The Future of the Data Engineer. Is the data engineer still the "worst"
- by Simon Harris
- May 14, 2023
- 2 mins
A few years ago, we had our first go at developing a concrete Data Engineering strategy.
This article I read this morning was validating as it touches on many of the challenges we identified and tried to address as part of our Data “Playbook”:
- Data engineers operate on a myriad fronts and to any one partner or stakeholder, it can seem like people are always working on other things.
- The Data Warehouse reflects the organisation. Chaos in, chaos out. Lack of consensus in, lack of consensus out.
- Data as a product, explicit and distributed governance and use of data, and modern tooling.
- Move away from just getting things done, to more traditional Engineering practices. That takes time.
Some of the data engineer’s biggest challenges: the job was hard, the respect was minimal, and the connection between their work and the actual insights generated were obvious but rarely recognized. Being a data engineer was a thankless but increasingly important job, with teams straddling between building infrastructure, running jobs, and fielding ad-hoc requests from the analytics and BI teams. As a result, being a data engineer was both a blessing and a curse. In fact, in Maxime’s opinion, the data engineer was the “worst seat at the table.”
[…]
It’s widely accepted that governance is distributed. Every team has their own analytic domain they own, forcing decentralized team structures around broadly standardized definitions of what “good” data looks like.
[…]
The data warehouse is the mirror of the organization in many ways.
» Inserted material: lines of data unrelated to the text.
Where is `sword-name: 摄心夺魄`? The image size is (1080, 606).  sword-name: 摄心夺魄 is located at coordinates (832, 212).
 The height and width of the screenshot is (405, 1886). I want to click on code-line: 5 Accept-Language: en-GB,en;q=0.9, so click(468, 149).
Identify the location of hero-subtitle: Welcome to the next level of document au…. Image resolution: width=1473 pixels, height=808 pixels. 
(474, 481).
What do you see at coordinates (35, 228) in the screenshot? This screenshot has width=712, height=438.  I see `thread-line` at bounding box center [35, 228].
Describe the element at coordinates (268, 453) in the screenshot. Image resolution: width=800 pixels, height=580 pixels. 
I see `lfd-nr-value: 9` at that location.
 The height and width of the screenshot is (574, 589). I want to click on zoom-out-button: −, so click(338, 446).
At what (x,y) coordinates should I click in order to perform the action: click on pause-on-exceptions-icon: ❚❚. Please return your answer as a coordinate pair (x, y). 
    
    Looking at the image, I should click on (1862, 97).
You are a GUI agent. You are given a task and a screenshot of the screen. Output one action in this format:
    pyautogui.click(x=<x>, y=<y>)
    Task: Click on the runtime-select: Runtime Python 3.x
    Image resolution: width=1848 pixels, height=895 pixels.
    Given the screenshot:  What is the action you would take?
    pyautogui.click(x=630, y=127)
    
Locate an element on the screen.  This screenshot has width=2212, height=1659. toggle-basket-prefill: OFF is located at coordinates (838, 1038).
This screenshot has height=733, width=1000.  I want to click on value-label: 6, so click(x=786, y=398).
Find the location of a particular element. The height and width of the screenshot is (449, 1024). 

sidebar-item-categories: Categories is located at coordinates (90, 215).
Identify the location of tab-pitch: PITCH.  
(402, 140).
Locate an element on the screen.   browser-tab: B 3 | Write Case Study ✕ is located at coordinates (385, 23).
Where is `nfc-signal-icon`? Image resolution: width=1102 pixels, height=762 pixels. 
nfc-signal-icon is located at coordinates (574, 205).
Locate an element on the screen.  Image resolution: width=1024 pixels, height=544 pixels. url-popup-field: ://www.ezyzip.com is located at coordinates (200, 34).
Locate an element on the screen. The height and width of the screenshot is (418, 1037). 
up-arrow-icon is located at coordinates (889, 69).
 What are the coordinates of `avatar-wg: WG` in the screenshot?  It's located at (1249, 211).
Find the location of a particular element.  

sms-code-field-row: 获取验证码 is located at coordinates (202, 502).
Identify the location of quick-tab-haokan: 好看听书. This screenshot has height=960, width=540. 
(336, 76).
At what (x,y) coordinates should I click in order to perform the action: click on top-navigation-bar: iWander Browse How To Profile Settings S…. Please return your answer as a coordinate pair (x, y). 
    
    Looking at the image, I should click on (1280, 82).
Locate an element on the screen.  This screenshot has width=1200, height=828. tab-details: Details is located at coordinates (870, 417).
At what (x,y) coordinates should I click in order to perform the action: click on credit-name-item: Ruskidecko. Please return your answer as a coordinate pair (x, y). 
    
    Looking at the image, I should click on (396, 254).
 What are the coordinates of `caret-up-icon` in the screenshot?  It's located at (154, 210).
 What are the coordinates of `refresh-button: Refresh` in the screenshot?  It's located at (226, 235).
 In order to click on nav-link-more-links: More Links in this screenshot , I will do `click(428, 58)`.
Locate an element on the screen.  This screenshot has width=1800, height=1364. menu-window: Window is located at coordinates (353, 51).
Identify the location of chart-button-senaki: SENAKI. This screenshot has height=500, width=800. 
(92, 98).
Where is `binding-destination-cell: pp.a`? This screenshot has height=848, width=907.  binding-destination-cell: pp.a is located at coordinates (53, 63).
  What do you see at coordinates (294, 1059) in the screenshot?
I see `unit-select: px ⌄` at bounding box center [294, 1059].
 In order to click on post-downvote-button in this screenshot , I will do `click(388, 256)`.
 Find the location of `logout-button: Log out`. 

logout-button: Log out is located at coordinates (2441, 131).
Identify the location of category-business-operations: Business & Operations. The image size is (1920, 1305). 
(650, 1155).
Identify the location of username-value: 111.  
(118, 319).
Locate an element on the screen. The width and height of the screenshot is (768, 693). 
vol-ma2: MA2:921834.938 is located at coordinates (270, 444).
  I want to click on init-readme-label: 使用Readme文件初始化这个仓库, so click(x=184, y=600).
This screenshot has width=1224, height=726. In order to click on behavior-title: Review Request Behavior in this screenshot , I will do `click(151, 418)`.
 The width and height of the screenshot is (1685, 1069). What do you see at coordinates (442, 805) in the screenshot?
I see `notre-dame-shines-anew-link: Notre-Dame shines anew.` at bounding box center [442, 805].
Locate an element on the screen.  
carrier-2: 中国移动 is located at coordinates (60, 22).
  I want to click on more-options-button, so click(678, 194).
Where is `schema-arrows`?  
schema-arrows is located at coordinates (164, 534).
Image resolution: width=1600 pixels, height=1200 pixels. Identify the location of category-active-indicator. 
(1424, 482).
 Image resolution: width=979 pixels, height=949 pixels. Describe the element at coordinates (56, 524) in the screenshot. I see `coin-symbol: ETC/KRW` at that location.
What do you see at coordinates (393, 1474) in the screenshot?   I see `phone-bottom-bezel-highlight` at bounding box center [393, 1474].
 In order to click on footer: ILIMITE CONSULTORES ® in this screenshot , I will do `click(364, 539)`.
If people don’t agree on what they call things in the data warehouse or what the definition of a metric is, then this lack of consensus will be reflected downstream.
[…]
It’s not necessarily the sole responsibility of the data team to find consensus for the business, particularly if the data is being used across the company in different ways.
[…]
Nowadays, data teams are increasingly relying on DevOps and software engineering best practices to build stronger tooling and cultures that prioritize communication and data reliability.
[…]
While data team reporting structure and operational hierarchy is becoming more and more vertical, the scope of the data engineer is becoming increasingly horizontal and focused on performance and reliability — which is ultimately a good thing.
[…]
With the rise of these new technologies and workflows, engineers also have a fantastic opportunity to own the movement towards treating data like a product.